This paper investigates a single-machine two-agent scheduling problem to minimize the maximum costs with position-dependent jobs. There are two agents, each with a set of independent jobs, competing to perform their jobs on a common machine. In our scheduling setting, the actual position-dependent processing time of one job is characterized by variable function dependent on the position of the job in the sequence. Each agent wants to fulfil the objective of minimizing the maximum cost of its own jobs. We develop a feasible method to achieve all the Pareto optimal points in polynomial time.

1. Introduction

Scheduling theory is very useful in industrial applications and provides much guidance in the real world. The traditional scheduling problems have only one agent to optimize its own objective. With the development of modern technology, more and more scheduling models occur. Once entering the 21st century, the existing one-agent scheduling models can not meet with the requirement of the time. Particularly, in the big data period, the internet must handle various instructions of online net citizens and meet with their different preferences. Under such environments, multiagent scheduling models appear. The ultimate theoretical results of multiagent scheduling problems are to get all the Pareto optimal points. Such a problem is usually called as Pareto optimization problem (PP for short). Since Pareto optimization problems are very hard to deal with large number of scheduling models, the researchers consider somewhat weaker scheduling problems like single-objective scheduling problems, that is, to optimize the objective of one agent with the restrictions of the objectives of the other agents. Such a problem is called constrained optimization problem (CP for short). And, in reality, the resolution of CP problems will be more helpful for the resolution of PP problems.
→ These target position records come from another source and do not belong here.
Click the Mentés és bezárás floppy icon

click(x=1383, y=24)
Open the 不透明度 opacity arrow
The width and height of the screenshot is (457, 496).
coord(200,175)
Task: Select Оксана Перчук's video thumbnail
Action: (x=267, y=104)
There are many papers in which the ultimate resolution of PP problems depends on the research results of CP problems; [1] is one of the most outstanding and instructive papers.
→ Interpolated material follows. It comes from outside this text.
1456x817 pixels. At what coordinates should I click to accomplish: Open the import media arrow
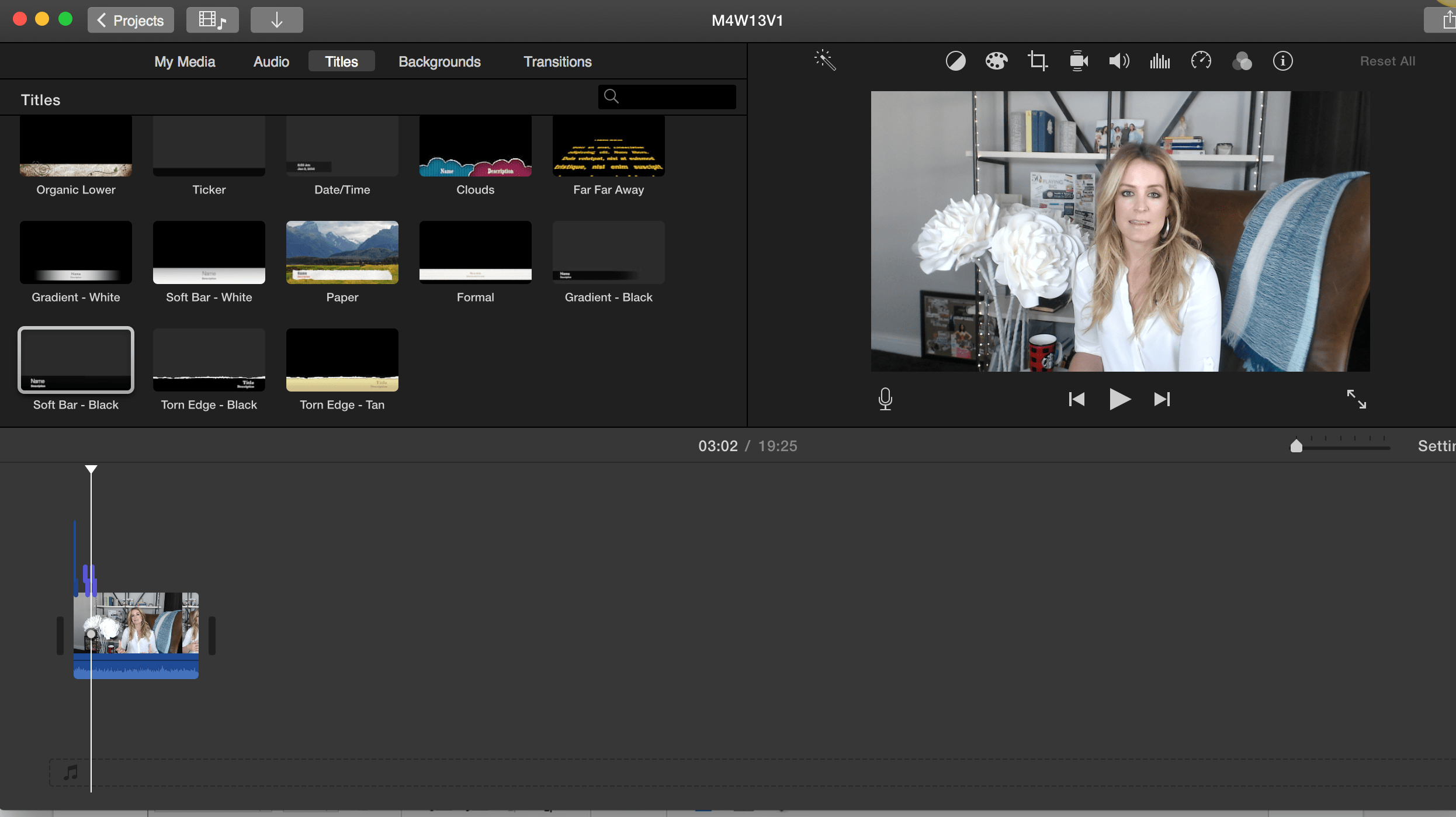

Of multiagent problems, the two-agent problems are obviously most simple and most representative. Agnetis et al. [1] first defined the two problems for two-agent scheduling models and opened the door of studying two-agent scheduling problems. Baker and Smith [2] dealt with two-agent scheduling problems by combining the two objectives of both agents into one single objective. And the method can also obtain all the Pareto optimal points in some certain condition. Yuan et al. [3] pointed out the faults of some dynamic programming designed in [2] and developed correct methods. Biskup [4] first introduced position-dependent processing times to classic scheduling models and developed optimal algorithms for the considered problems. Further, Mosheiov [5] extended it to more scheduling problems, including single-machine problems, multicriteria problems, and parallel-machine problems. Bachman and Janiak considered some special position-dependent scheduling problem and proved that it is NP-hard in the strong sense. But with regret, the proof is not complete with lack of key statement of some places. Janiak and Kovalyov [6] supplemented the key statement and provided a new complete proof. Wang and Xia [7] and Wang [8] considered position-dependent processing times in some flow shop scheduling problems. Yin et al. [9] generalized the position-dependent functions of processing times and some theoretical results appearing in [4, 5]. Yang [10] simultaneously considered the jobs deterioration and the position-dependent learning effect under deteriorating maintenance environment and analyzed some results of single-machine scheduling models. Biskup [11] gave an excellent retrospect of scheduling theory with learning effects. Liu et al. [12] initially introduced two-agent models to position-dependent scheduling problems. They studied a single-machine two-agent CP scheduling problem in which one agent wants to minimize the total completion time subject to the maximum cost of the other agent bounded by a constant, where jobs’ actual processing times are defined by linear functions dependent on their positions in the schedule. Furthermore, Wan [13] deepened the results and showed that the PP version of [12] is polynomially solvable. For more related papers, we refer to Yin et al. [1416].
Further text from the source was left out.